The release of this technology by the FDA was followed by some very interesting comments in the blogosphere such as how interesting it might be should hackers get their hands on the chips, and how HIPAA standards might now apply to sewage treatment plants which would now house “dump-loads” of the personal health information. Others evoked the fear of Big Brother monitoring our every (bowel) movement! Obviously there were many skeptics!
But think about its use in monitoring compliance with medication for drug resistant tuberculosis where the public’s health can be damaged by nonadherence to therapy. Also, think about how this might revolutionize mental health treatment where many hospital admissions are attributed to “forgetfulness.” And what about its use in patients who are enrolled in clinical trials where nonadherence can lead to spurious data?
Obviously this is not just a tool for health care providers to spy on patients. The sensor can be imbedded into several medications that are taken together by the same patient. Each medication would have a specific “signature” to tell the clinician when each was taken. Computer algorithms could alert the patient if he or she forgot a needed medication. Consider patients on very complex medical regimes that are needed for good overall results. Control of diseases such as cancer, HIV, hepatitis C, and heart disease can rapidly deteriorate if patients miss even a few doses of primary or synergistic medications.

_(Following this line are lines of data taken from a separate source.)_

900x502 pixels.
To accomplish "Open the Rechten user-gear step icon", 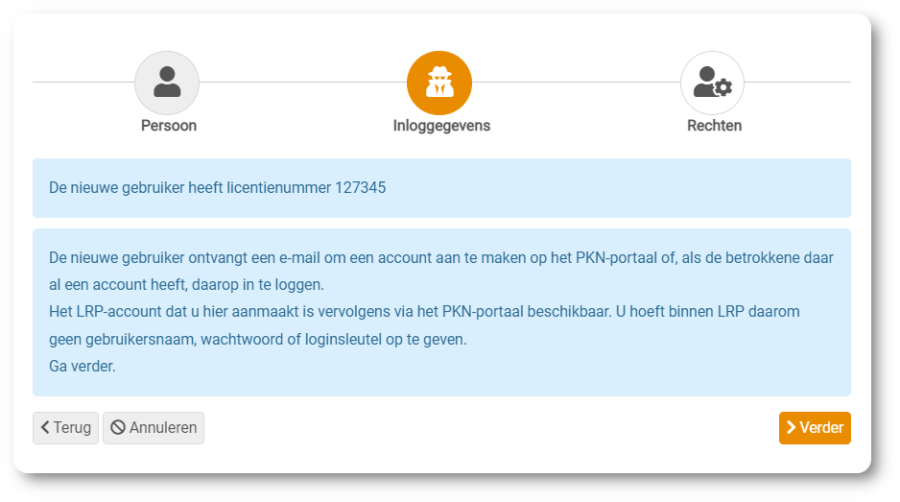I will (712, 83).
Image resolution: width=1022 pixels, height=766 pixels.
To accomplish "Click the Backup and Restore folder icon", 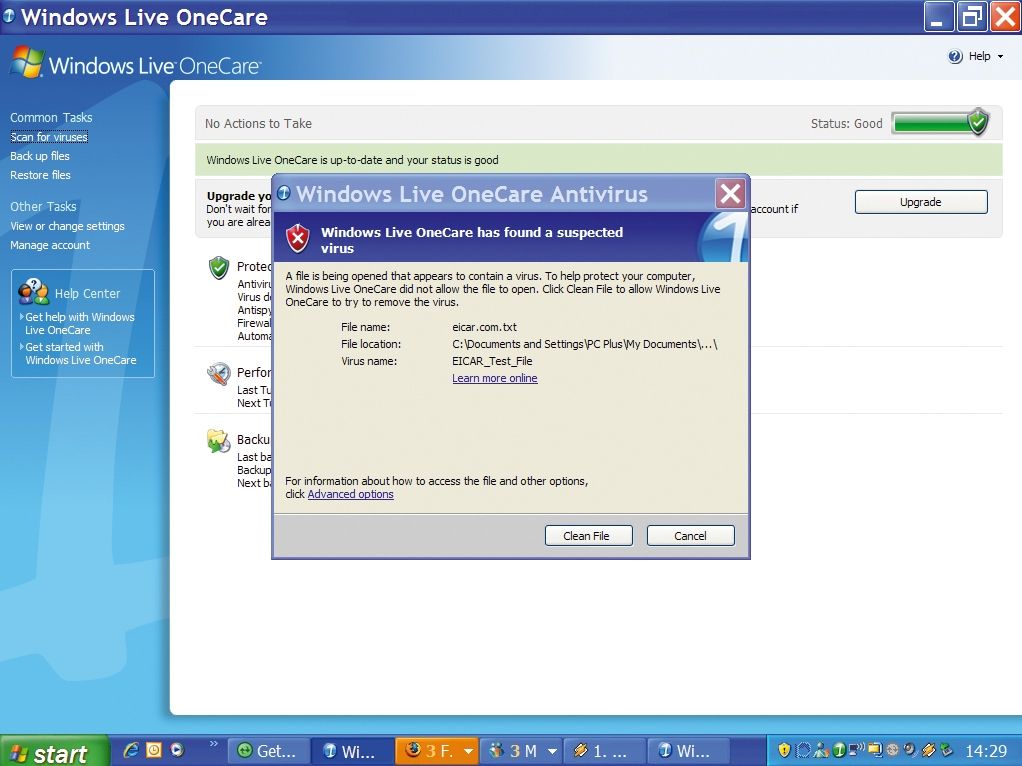I will (221, 440).
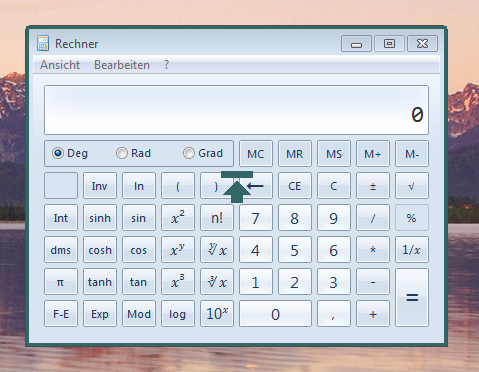Toggle the Inv inverse functions button
The height and width of the screenshot is (372, 479).
(x=100, y=186)
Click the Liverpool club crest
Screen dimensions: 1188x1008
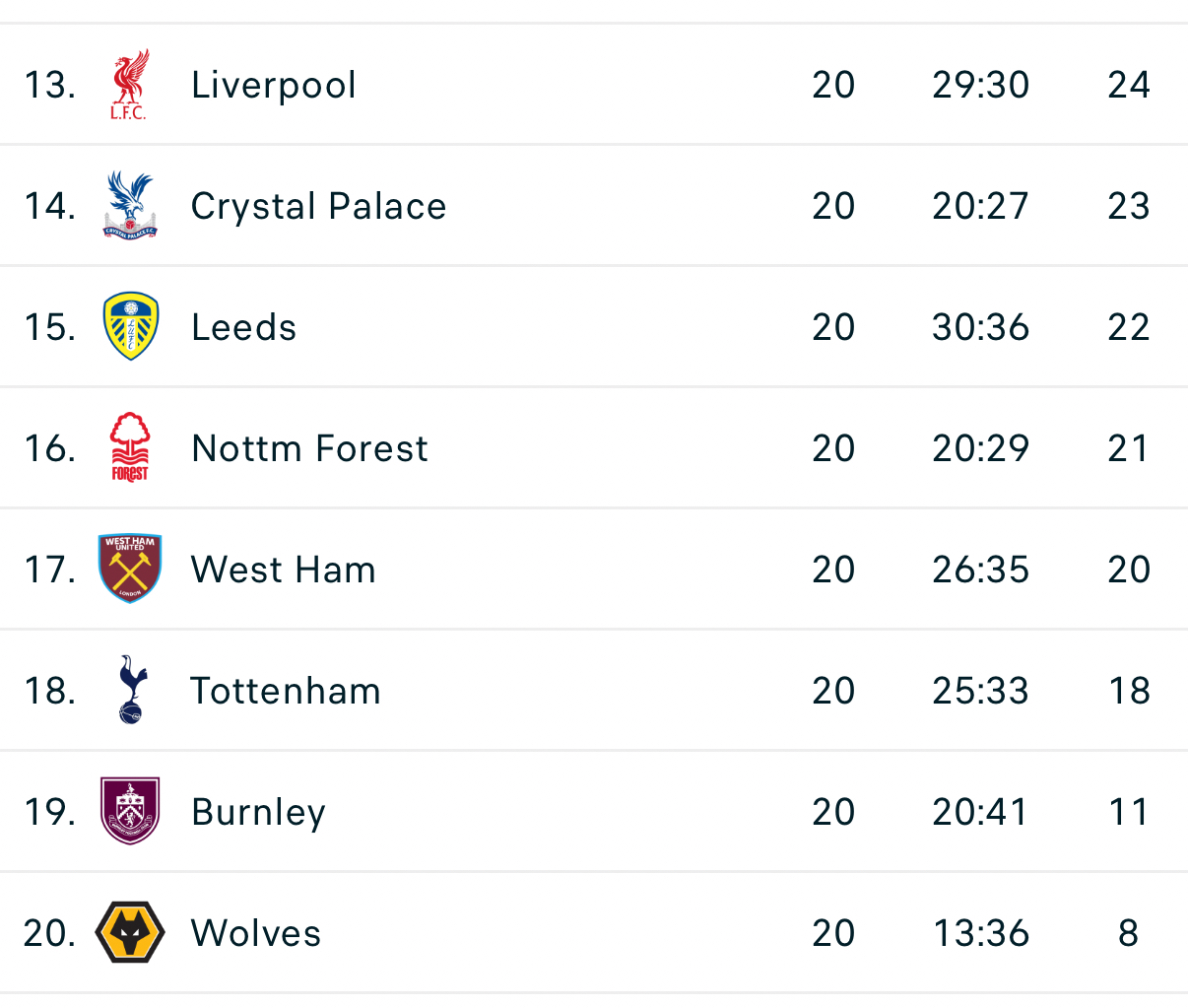click(130, 85)
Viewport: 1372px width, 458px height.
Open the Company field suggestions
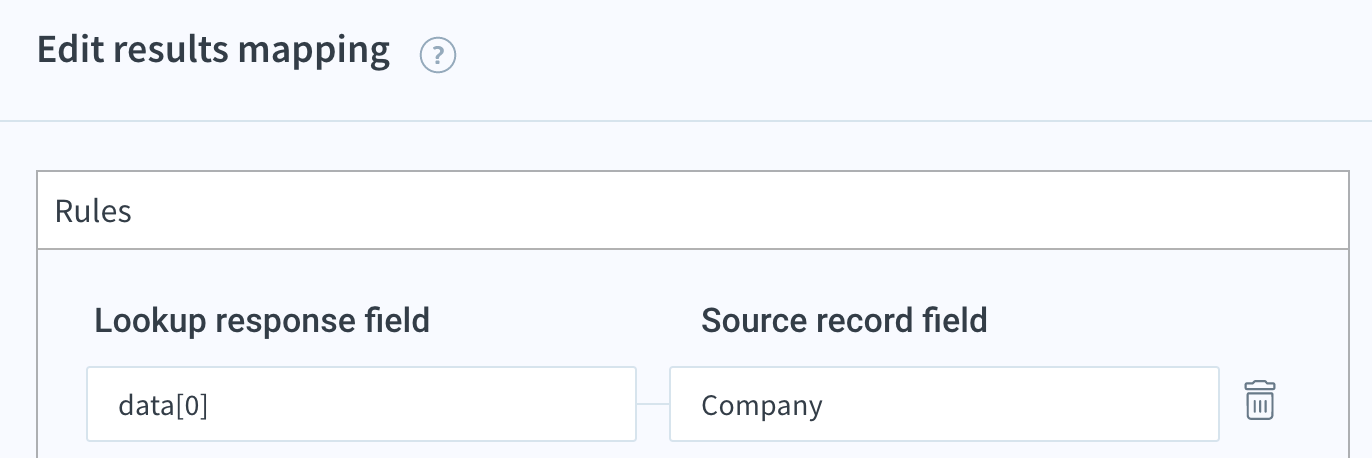[944, 404]
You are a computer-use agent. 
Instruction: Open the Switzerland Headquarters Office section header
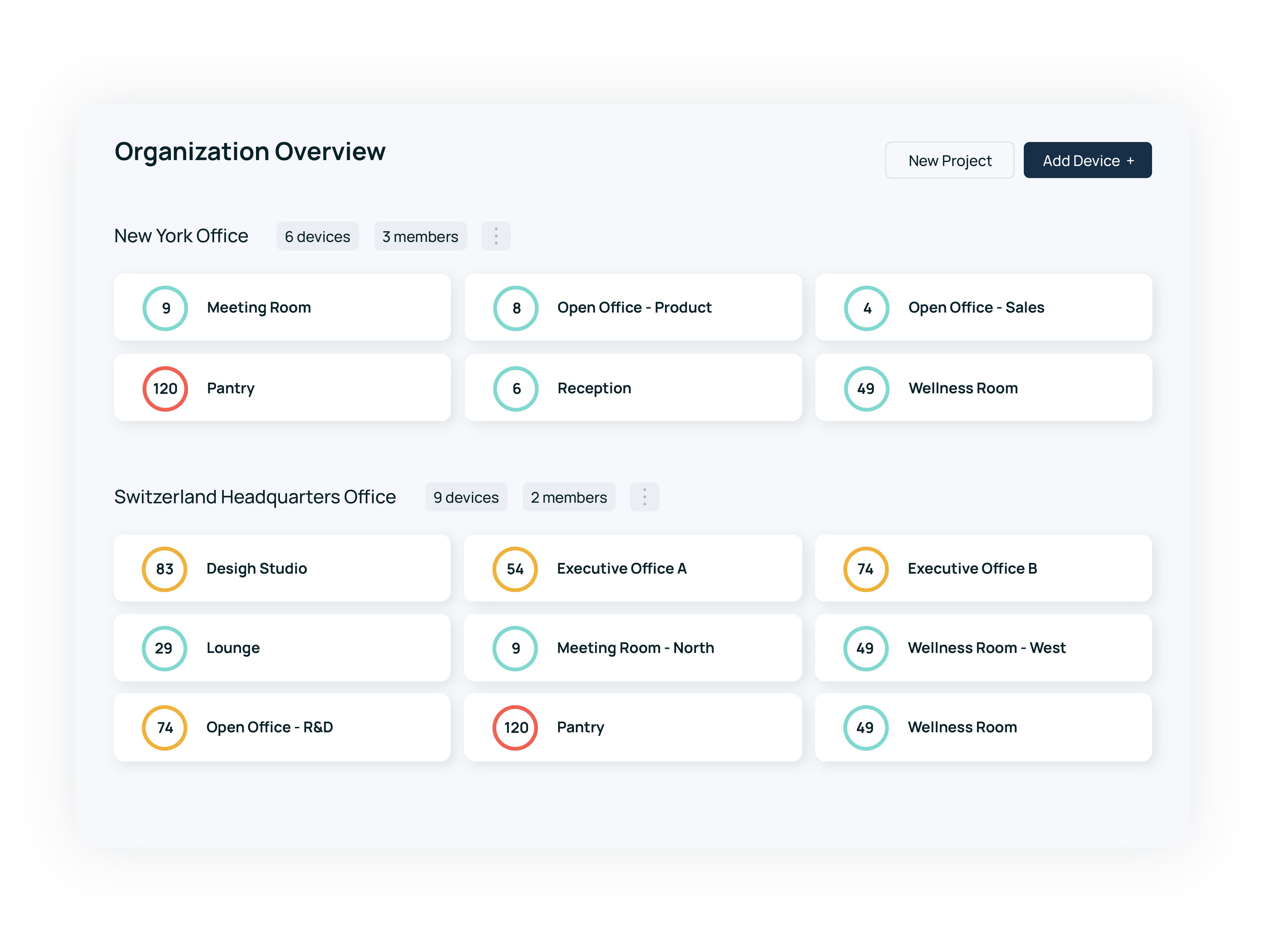click(x=255, y=497)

Another application could be to monitor, from afar, elderly patients who are attempting to maintain their independence. Parents could monitor their children’s adherence. Transplant patients likewise could benefit from monitoring their medication as well as from some of the physiologic measurements this device can provide. And don’t think just about missed medications; think about those suffering from Alzheimer’s disease who forgot they took their medication and “double up” resulting in unscheduled hospitalizations.
Perhaps the Ingestible Event Monitor will lead us on our own Fantastic Voyage into Tomorrow’s Medicine!
The author is a director in the value-based health department at Genentech. He has had no other industry affiliations in the past three years. The views expressed in Tomorrow’s Medicine are the author’s alone.